INFORMATION —
- - -

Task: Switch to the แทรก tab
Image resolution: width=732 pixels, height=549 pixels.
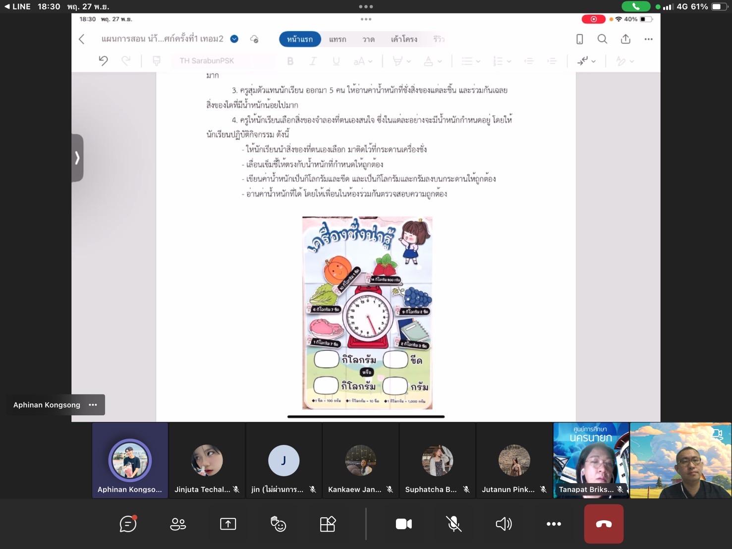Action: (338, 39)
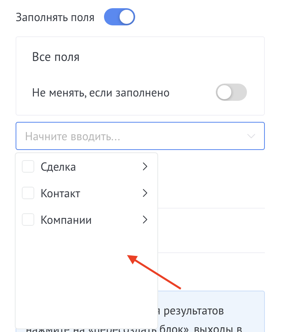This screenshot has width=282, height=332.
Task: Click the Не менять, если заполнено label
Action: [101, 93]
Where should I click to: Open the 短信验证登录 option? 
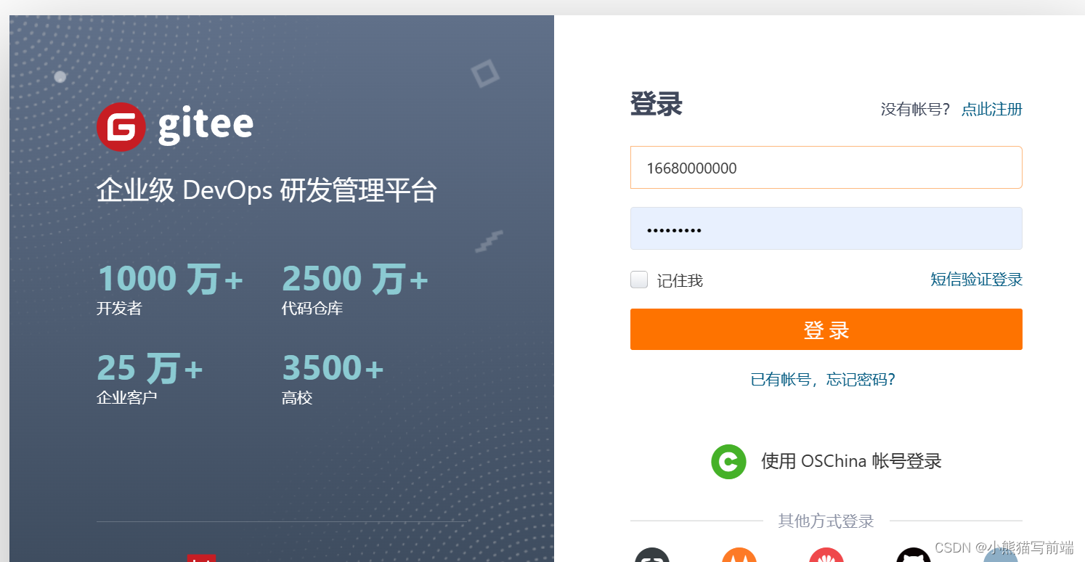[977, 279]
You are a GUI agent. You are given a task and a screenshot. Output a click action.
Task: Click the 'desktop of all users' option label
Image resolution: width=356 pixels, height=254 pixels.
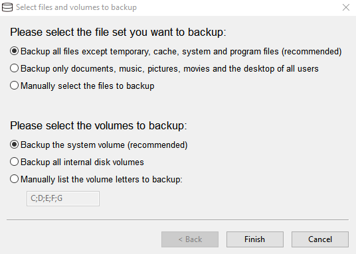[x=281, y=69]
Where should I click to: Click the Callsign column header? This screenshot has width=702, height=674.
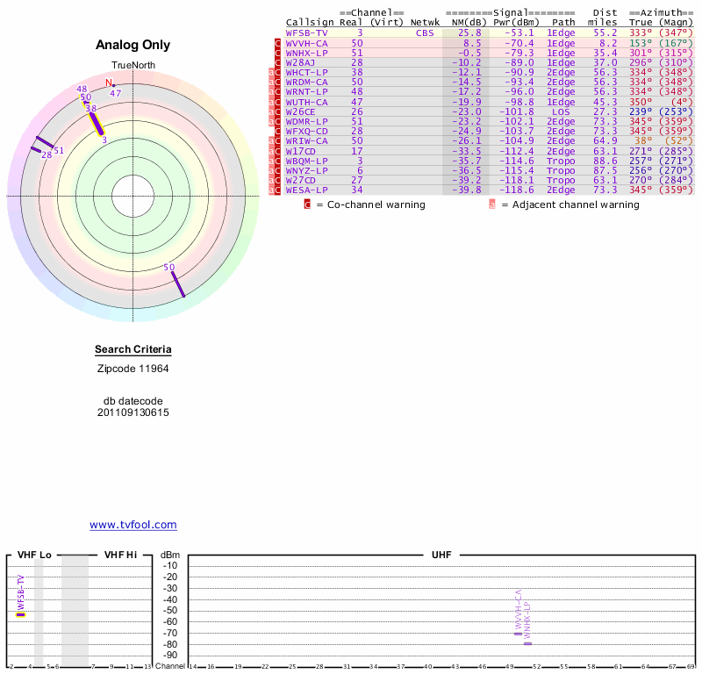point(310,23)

- - -

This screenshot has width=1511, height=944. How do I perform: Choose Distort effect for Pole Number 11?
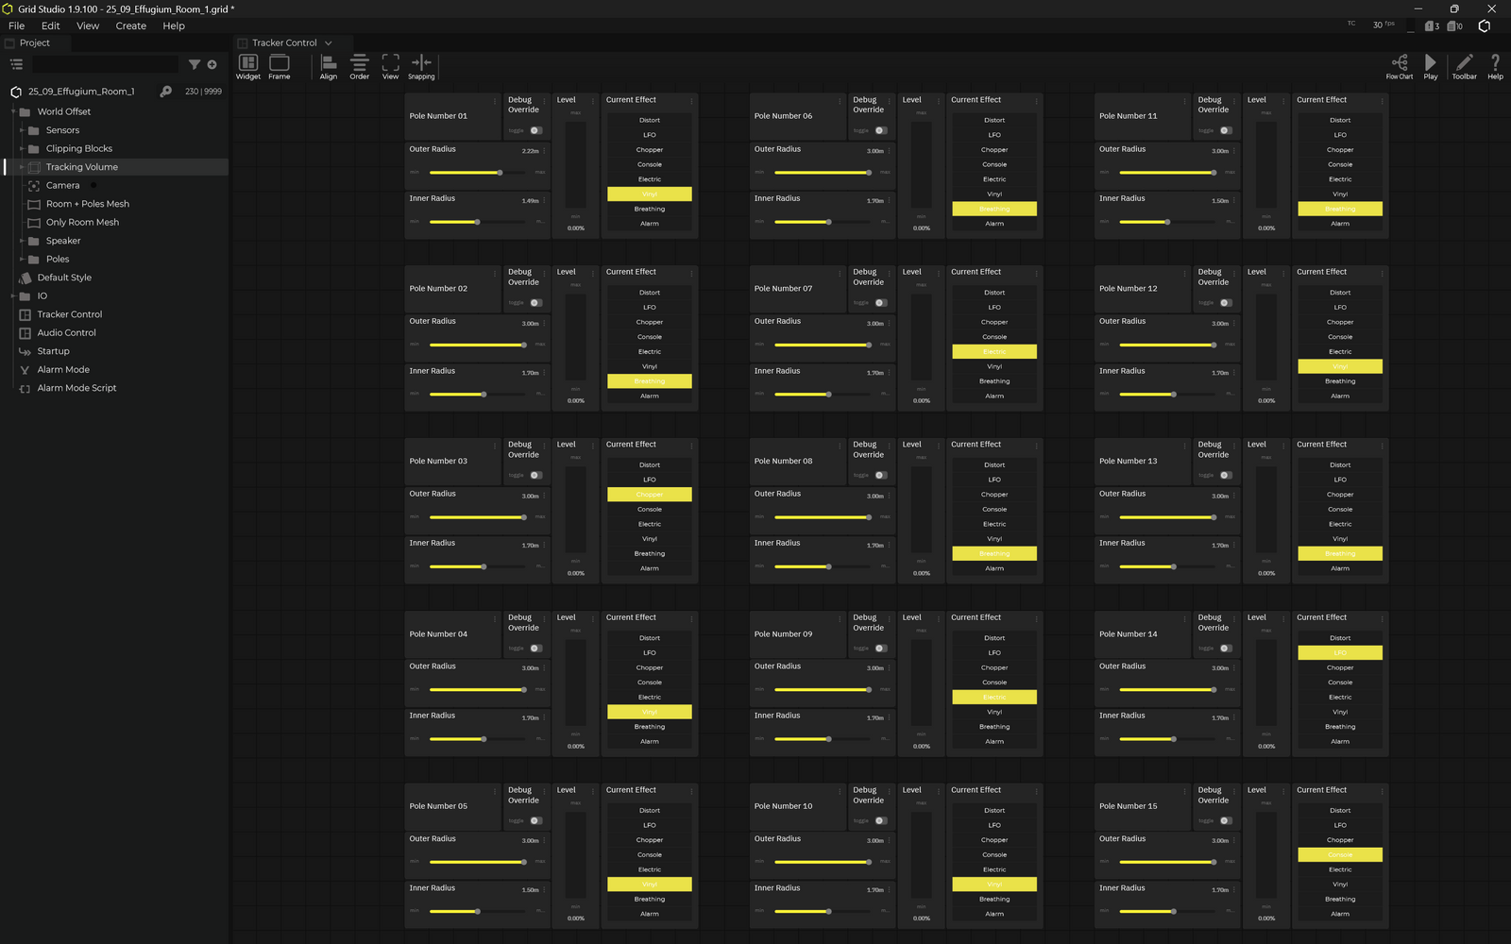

- - -

Return exactly the stretch above whose first line contains "Task: Switch to the แทรก tab" and whose last line contains "Task: Click the 'desktop", and nothing outside it. The pictures should not appear.

Task: Switch to the แทรก tab
Image resolution: width=732 pixels, height=549 pixels.
Action: (338, 39)
This screenshot has width=282, height=332.
Task: Click the Не менять, если заполнено label
Action: [101, 93]
Where should I click to: Open the 短信验证登录 option? 
[977, 279]
You are a GUI agent. You are given a task and a screenshot. Output a click action.
Task: Click the 'desktop of all users' option label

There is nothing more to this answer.